"""
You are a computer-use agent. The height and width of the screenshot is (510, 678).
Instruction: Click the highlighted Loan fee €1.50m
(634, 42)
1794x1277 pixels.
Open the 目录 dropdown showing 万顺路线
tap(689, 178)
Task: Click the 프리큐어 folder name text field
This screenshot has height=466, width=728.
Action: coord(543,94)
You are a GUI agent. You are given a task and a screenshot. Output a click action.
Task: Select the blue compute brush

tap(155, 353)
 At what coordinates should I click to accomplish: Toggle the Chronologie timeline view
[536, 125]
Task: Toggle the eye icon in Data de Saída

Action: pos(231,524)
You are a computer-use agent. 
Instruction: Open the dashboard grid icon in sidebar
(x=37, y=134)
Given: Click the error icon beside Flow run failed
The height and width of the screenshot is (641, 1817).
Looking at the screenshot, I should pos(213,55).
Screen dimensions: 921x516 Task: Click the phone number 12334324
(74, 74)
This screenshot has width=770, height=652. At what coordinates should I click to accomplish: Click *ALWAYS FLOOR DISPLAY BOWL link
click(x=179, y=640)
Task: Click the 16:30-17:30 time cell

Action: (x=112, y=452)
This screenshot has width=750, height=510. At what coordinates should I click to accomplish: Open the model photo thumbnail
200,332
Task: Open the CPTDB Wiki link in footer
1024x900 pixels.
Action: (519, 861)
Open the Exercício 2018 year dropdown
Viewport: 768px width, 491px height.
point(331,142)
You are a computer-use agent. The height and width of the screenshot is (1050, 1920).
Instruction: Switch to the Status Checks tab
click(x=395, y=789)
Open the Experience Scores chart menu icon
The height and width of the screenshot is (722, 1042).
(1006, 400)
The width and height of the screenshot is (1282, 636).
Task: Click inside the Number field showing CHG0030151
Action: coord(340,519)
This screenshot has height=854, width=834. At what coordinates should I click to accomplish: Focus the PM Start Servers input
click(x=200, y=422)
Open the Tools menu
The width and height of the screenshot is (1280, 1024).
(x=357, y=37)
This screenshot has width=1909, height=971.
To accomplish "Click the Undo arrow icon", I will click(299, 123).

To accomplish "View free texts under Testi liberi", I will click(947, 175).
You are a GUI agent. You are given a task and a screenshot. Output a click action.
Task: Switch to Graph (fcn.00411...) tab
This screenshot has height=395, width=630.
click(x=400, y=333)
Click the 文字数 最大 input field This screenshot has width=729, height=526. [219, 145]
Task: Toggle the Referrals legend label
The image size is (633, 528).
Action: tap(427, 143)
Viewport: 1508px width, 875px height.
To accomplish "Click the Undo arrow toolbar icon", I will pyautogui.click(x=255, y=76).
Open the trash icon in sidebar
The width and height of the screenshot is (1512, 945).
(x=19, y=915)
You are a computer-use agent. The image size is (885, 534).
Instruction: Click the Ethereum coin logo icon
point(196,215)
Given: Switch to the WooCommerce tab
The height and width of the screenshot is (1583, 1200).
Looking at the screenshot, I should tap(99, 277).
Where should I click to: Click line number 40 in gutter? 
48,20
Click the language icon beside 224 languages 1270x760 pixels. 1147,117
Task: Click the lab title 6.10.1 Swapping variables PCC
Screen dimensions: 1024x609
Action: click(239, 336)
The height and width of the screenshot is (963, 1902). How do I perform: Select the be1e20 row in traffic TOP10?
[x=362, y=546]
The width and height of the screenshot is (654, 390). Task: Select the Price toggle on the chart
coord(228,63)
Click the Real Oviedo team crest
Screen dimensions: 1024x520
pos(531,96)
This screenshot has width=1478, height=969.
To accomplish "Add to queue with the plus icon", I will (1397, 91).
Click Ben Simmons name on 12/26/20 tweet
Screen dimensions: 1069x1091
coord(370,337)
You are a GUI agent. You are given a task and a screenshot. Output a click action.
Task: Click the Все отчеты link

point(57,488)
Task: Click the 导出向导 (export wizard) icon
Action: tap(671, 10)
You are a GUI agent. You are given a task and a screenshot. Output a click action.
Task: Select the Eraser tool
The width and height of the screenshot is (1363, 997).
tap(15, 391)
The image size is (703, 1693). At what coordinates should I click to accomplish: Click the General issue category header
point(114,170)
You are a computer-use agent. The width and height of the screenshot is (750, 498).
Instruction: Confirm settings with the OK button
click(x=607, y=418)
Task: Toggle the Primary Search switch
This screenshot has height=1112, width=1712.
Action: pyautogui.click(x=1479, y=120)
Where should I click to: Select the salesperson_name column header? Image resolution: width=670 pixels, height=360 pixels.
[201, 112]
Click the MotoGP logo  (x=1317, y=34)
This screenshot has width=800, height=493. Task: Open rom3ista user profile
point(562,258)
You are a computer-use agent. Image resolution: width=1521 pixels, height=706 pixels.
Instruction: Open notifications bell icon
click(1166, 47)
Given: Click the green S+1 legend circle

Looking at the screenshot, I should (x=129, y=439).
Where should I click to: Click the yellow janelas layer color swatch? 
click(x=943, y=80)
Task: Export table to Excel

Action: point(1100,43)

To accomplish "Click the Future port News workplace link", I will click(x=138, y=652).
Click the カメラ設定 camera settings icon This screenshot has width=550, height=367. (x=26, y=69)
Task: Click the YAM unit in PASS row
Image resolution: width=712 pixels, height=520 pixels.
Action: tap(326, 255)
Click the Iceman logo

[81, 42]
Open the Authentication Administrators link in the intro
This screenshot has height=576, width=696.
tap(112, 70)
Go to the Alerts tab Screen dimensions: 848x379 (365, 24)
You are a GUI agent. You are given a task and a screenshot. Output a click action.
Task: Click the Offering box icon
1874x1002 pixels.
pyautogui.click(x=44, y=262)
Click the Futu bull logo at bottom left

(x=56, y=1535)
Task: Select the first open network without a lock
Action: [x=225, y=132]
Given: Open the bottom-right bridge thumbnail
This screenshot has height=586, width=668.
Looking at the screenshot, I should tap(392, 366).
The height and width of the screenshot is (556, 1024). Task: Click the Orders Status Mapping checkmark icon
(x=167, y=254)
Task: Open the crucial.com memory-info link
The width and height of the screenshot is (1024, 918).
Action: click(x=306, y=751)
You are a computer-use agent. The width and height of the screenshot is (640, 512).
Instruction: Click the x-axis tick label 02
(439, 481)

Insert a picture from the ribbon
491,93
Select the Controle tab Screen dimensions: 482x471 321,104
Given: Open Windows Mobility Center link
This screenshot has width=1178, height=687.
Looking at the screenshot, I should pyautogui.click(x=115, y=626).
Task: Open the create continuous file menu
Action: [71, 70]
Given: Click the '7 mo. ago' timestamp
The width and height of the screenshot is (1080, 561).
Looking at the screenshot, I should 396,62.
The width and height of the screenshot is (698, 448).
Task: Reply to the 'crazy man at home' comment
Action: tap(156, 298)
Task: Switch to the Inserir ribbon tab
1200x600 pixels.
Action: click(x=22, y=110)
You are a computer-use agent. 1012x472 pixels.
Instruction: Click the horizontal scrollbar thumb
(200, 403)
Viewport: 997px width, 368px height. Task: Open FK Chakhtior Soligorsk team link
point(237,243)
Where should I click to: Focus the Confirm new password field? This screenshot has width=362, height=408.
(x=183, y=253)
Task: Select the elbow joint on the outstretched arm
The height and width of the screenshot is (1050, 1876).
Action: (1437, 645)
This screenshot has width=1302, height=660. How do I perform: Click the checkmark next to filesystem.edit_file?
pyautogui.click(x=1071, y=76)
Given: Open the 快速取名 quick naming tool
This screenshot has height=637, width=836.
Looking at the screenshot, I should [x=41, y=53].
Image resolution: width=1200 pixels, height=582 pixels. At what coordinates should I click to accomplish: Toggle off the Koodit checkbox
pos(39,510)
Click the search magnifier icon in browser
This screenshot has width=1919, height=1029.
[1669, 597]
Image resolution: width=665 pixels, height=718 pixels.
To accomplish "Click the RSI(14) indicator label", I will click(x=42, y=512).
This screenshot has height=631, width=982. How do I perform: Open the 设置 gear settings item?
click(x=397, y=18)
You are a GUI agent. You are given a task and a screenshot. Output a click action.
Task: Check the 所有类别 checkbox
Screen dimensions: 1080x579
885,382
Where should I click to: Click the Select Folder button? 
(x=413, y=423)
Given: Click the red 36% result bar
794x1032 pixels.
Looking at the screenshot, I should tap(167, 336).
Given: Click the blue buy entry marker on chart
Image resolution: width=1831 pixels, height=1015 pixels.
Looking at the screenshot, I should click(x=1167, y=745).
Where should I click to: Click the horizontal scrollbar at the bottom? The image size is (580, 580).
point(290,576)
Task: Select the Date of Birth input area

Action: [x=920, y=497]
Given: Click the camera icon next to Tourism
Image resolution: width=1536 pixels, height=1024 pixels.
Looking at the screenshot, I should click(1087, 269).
"""
**WHAT NEEDS TO BE DONE:** From the line holding "The height and width of the screenshot is (1050, 1876)." through the final line of the data above, copy every line exactly as written. Include nothing else.

**EXERCISE SOLUTION:**
The height and width of the screenshot is (1050, 1876).
Action: (1437, 645)
This screenshot has width=1302, height=660. How do I perform: Click the checkmark next to filesystem.edit_file?
pyautogui.click(x=1071, y=76)
Given: Open the 快速取名 quick naming tool
This screenshot has height=637, width=836.
Looking at the screenshot, I should [x=41, y=53].
Image resolution: width=1200 pixels, height=582 pixels. At what coordinates should I click to accomplish: Toggle off the Koodit checkbox
pos(39,510)
Click the search magnifier icon in browser
This screenshot has width=1919, height=1029.
[1669, 597]
Image resolution: width=665 pixels, height=718 pixels.
To accomplish "Click the RSI(14) indicator label", I will click(x=42, y=512).
This screenshot has height=631, width=982. How do I perform: Open the 设置 gear settings item?
click(x=397, y=18)
You are a GUI agent. You are given a task and a screenshot. Output a click action.
Task: Check the 所有类别 checkbox
Screen dimensions: 1080x579
885,382
Where should I click to: Click the Select Folder button? 
(x=413, y=423)
Given: Click the red 36% result bar
794x1032 pixels.
Looking at the screenshot, I should tap(167, 336).
Given: Click the blue buy entry marker on chart
Image resolution: width=1831 pixels, height=1015 pixels.
Looking at the screenshot, I should click(x=1167, y=745).
Where should I click to: Click the horizontal scrollbar at the bottom? The image size is (580, 580).
point(290,576)
Task: Select the Date of Birth input area

Action: [x=920, y=497]
Given: Click the camera icon next to Tourism
Image resolution: width=1536 pixels, height=1024 pixels.
Looking at the screenshot, I should click(1087, 269).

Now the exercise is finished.